Malware Removal Guide For 2009 Q1

Step-By-Step Malware Removal Guide for First Quarter of 2009 (free software edition) 

Required Software:  Malwarebytes Antimalware (free), SuperAntiSpyware (free), Avira AntiVir (free), Threatfire (free), Sandboxie (free)

Download Sites:  filehippo.com, threatfire.com

Software Descriptions:

Malwarebytes Antimalware (mbam) = On-Demand Scan Anti-Malware.
SuperAntiSpyware (sas) = On-Demand Scan Anti-Malware
Avira AntiVir = Realtime Antimalware
Threatfire = Real-time Behavioral Analysis

The steps below will remove almost any piece of malware.  Notice that I say almost.  If you’re infected with a rootkit you may need to use a bootable anti-malware disc.

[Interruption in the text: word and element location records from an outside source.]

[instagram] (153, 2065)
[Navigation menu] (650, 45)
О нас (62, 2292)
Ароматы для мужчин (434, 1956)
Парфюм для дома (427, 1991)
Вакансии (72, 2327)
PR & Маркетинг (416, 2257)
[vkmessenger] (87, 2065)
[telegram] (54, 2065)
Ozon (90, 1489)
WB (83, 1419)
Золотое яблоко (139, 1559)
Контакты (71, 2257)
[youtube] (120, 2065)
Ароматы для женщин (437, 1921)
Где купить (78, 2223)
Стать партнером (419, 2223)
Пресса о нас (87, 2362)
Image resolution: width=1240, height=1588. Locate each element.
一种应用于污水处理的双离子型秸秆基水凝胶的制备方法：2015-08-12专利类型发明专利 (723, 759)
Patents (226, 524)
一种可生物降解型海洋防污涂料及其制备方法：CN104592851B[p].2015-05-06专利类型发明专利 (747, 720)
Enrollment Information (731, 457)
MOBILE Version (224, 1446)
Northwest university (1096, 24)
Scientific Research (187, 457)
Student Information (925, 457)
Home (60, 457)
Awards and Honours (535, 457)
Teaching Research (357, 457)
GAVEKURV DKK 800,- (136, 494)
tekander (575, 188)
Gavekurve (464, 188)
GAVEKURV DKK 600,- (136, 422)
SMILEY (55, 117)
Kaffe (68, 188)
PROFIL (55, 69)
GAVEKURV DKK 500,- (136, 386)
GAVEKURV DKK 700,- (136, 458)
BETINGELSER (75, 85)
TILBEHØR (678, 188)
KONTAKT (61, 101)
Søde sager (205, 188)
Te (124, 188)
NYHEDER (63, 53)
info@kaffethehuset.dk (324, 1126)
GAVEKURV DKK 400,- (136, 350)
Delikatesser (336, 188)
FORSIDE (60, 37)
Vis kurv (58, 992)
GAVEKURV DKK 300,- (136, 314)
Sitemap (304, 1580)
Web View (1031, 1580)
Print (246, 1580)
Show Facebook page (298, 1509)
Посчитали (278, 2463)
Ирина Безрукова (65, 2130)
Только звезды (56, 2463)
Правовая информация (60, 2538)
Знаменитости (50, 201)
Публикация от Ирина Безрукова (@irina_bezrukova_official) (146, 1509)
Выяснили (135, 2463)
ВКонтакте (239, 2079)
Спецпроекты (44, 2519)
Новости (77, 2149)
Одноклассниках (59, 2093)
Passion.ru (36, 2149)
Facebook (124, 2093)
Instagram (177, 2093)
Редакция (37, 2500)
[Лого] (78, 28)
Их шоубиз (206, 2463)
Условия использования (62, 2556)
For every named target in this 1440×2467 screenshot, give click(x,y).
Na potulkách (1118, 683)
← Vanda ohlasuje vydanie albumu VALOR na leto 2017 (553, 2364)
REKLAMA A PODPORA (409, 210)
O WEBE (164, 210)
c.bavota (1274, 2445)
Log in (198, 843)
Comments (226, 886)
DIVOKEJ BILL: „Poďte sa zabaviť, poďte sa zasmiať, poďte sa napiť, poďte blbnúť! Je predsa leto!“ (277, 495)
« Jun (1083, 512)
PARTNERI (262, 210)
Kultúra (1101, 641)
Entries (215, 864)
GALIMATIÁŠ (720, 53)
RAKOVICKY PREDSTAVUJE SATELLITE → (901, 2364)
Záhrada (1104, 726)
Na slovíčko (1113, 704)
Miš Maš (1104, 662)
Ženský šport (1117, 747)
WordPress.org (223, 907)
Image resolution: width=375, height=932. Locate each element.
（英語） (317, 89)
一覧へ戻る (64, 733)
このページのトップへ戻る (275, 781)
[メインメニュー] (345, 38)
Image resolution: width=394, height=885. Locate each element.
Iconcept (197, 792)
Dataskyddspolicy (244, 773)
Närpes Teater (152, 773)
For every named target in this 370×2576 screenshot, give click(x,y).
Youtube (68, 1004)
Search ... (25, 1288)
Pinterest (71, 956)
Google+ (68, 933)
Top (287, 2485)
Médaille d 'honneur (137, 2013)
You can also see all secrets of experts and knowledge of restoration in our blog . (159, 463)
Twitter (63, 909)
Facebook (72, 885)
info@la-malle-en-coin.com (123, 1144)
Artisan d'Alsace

1. Double Click the MalwareBytes Installer (mbam-setup) and install with default options.
2. Malwarebytes will check for the latest updates.  If Malwarebytes fails to load (closes automatically when you open it) rename C:\Program Files\Malwarebytes’ Anti-Malware\mbam.exe to mb.exe.
3. Try to update Mbam.  If mbam fails to update then delete your hosts file in c:\windows\system32\drivers\etc.  If the mbam still fails to update move on to the next step.
4. Run a full scan with Mbam.
5. Once the scan completes click show results and remove anything checked.
6. Reboot.
7. Install SuperAntiSpyware (sas) with default options.
8. Update SAS.  If you can’t update SAS procede to the next step.
9. Run a full scan.
10. When the scan completes make sure all items are checked and click NEXT to begin the quarantine and removal process.
11. Reboot.
12. Once your computer is fully booted install AntiVir.  Choose to do a custom install.  Set heuristics on high.  Let Antivir perform an update.
13. Scan your entire C drive by right clicking on the drive and choosing to “Scan selected files with AntiVir”.  If Antivir detects any malware choose to quarantine it.
14. Reboot after the scan completes.

This concludes the malware removal section in this guide.  Next, we’ll remove any software restrictions placed on our computer from the malware.

Restriction Removal Tips:

Now it’s time to cleanup security restrictions placed on our computer from the malware that was loaded.  Malware will place security restrictions on your pc to make removal all that more difficult.  I use a couple of free utilities and commands to accomplish this.

Commands

(For XP Pro) Click Start – Run – paste the command in below:
secedit /configure /cfg %windir%\repair\secsetup.inf /db secsetup.sdb /verbose

(For Vista) Click Globe – paste in the command below where it says “start search”:
secedit /configure /cfg %windir%\inf\defltbase.inf /db defltbase.sdb /verbose

Microsoft also has a small program that will reset your security policy back to defaults.  You can download it here:

http://support.microsoft.com/kb/313222

Misc Commands that may help:

Can’t launch regedit?  Issue this command (click-start-run-paste in the command below):
REG add HKCU\Software\Microsoft\Windows\CurrentVersion\Policies\System /v DisableRegistryTools /t REG_DWORD /d 0 /f

Can’t load the task manager?  Issue this command (click-start-run-paste in the command below):
REG add HKCU\Software\Microsoft\Windows\CurrentVersion\Policies\System /v DisableTaskMgr /t REG_DWORD /d 0 /f

Can’t load a command prompt?  Issue this command (click-start-run-paste in the command below):
REG add HKCU\Software\Policies\Microsoft\Windows\System /v DisableCMD /t REG_DWORD /d 0 /f

Programs To Run (For XP Only)

XP_SecurityConsole will often resolve security restrictions just by opening it (make sure you click the apply key before closing).
http://www.dougknox.com/xp/utils/xp_securityconsole.htm

This concludes for the malware removal guide for now.